Category: Books

  • vintage horror

    Running path

    The running path by our house looks like it might be good for mushrooming. And I'm pretty sure The Big Bad Wolf is wearing Grandmother's nightgown and glasses and waiting for Little Red Riding Hood at the end of that path. 

    And look what came in the mail today! 600 pages of Annotated Dracula, with an introduction by Neil Gaiman! I'm excited. Creeped out, but excited. 

  • frumpy attempt at an old-fashioned floral

    Q: How many notes can you shoehorn into the drydown of Allure? A: One to many.

    Good-bye brunch today for Emily at Richard's, otherwise known as St. Richard. (Say Ree-shar, in French.) Emily is our lovely, lovely National Hospital Fistual Clinic worker–I've been trying to post my Embassy newsletter article with pix on the Niger photo-a-day site for days, but I'm having issues.

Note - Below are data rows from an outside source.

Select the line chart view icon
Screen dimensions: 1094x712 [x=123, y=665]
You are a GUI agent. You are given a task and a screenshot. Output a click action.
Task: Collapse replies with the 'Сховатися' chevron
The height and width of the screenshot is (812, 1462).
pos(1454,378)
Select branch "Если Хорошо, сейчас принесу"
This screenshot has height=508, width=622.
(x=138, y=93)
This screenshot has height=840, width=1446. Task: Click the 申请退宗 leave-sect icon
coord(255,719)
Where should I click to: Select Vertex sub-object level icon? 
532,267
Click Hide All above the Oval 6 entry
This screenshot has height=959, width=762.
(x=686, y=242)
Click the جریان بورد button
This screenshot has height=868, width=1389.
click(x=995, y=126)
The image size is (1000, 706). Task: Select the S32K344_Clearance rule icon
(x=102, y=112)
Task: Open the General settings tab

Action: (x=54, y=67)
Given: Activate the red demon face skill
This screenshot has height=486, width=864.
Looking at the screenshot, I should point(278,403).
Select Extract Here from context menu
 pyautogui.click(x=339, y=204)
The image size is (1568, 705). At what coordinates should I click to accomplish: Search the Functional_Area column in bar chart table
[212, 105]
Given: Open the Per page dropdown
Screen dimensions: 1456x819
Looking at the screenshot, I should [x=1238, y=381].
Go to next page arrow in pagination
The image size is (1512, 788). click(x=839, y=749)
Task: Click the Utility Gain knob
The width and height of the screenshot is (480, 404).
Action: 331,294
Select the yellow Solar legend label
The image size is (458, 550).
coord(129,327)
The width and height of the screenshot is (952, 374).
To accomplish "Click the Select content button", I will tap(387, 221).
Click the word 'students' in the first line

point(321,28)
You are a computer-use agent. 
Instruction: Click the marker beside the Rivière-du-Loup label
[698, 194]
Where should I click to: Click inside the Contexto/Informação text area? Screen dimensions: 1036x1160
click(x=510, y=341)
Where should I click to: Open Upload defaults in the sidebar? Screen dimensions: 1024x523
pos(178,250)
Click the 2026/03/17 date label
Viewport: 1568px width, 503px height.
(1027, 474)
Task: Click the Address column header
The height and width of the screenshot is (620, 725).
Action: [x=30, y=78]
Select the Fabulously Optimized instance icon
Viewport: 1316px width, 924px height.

Richard is full of hilarious stories, remind to tell you the one about him being robbed in Brazil on Christmas Eve. 

    I was feeling completly out of my league story-wise and perused his bookshelves and ran across Perfumes, the Guide. They describe perfumes with all these fabulous metaphors, like, "as shocking as Dylan going electric." They review maybe a thousand perfumes in the book, and the long detailed love letters are wonderful, but the disses are probably better.

    Kenzo pour Homme Fresh: I'm not saying there's nothing charming about the orange-spice oriental lurking in the this fresh woody flanker…I'm just saying that's it's basically soap that doesn't get you clean.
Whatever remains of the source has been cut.